* Task
Look through the records below for the line with "Given: Maximize the Docker Desktop window" and the line with "This screenshot has width=1455, height=840.", then return those lines and all lines between, exactly.

* Provided data
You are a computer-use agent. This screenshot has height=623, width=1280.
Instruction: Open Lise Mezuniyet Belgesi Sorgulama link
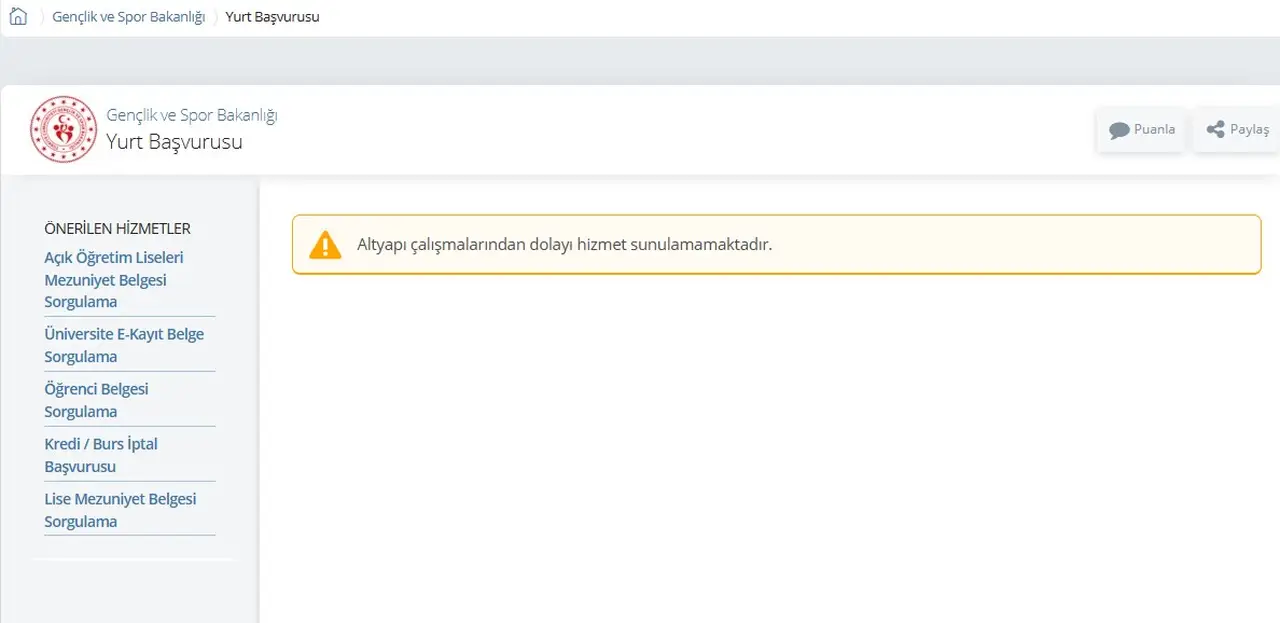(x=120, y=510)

==

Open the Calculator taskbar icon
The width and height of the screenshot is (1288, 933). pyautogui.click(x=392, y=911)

==

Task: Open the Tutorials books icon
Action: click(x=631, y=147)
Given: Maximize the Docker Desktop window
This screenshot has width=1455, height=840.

* Expected answer
Given: Maximize the Docker Desktop window
This screenshot has width=1455, height=840.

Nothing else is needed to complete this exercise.